The issue: A U.S. Civil Rights Commission advisory committee has supported a federal bill to formalize the status of Hawaiians.
SENATOR Akaka's bill to provide U.S. recognition of the Hawaiian people at the same level as indigenous peoples on the mainland has received strong, if implicit, backing by the Hawaii Advisory Committee to the U.S. Commission on Civil Rights. The committee recommended that it "urge Congress to pass legislation formally recognizing the political status of native Hawaiians" with the understanding that it will be an endorsement of the Akaka bill, a realistic proposal that should become law.
The advisory committee arrived at its recommendations on the basis of testimony heard at community forums held in Honolulu in the past three years. Its deliberations were jolted by last year's U.S. Supreme Court decision in Rice vs. Cayetano, in which the court declared that elections of trustees of the Office of Hawaiian Affairs, a state agency, to be discriminatory against non-Hawaiians.

Task goal:
In the text on the Akaka bill, condense the paragraph beginning "SENATOR Akaka's bill" into no more than two sentences while retaining its main facts.

Available data:
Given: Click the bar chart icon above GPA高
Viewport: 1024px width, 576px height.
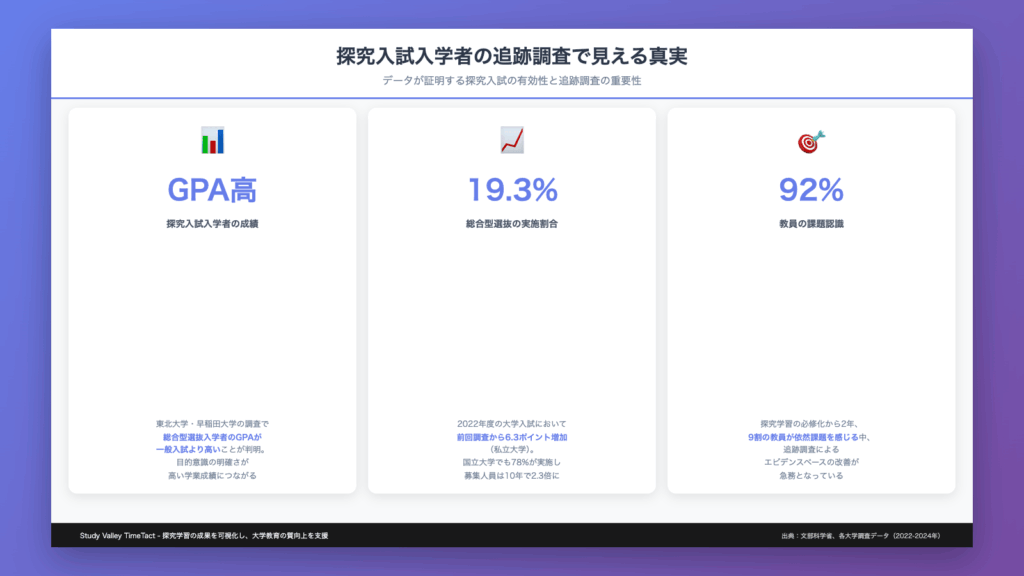Looking at the screenshot, I should [x=212, y=141].
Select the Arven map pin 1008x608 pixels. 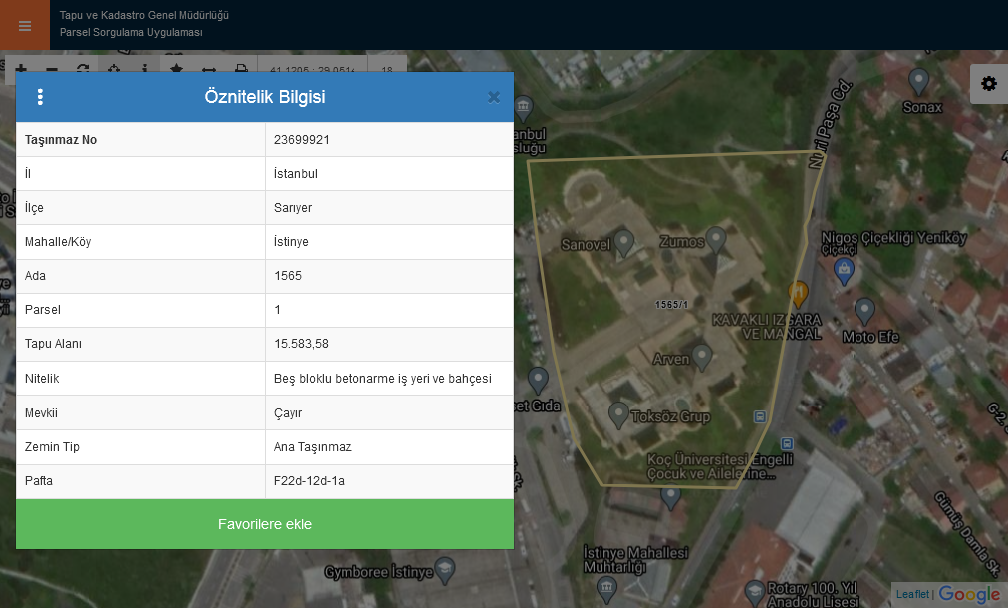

Worked solution:
The Hawaii Advisory Committee to the U.S. Commission on Civil Rights has strongly, if implicitly, backed Senator Akaka's bill, which would give Hawaiians U.S. recognition equal to that of indigenous peoples on the mainland. Its recommendation to "urge Congress to pass legislation formally recognizing the political status of native Hawaiians" is understood as an endorsement of the bill, a realistic proposal that should become law.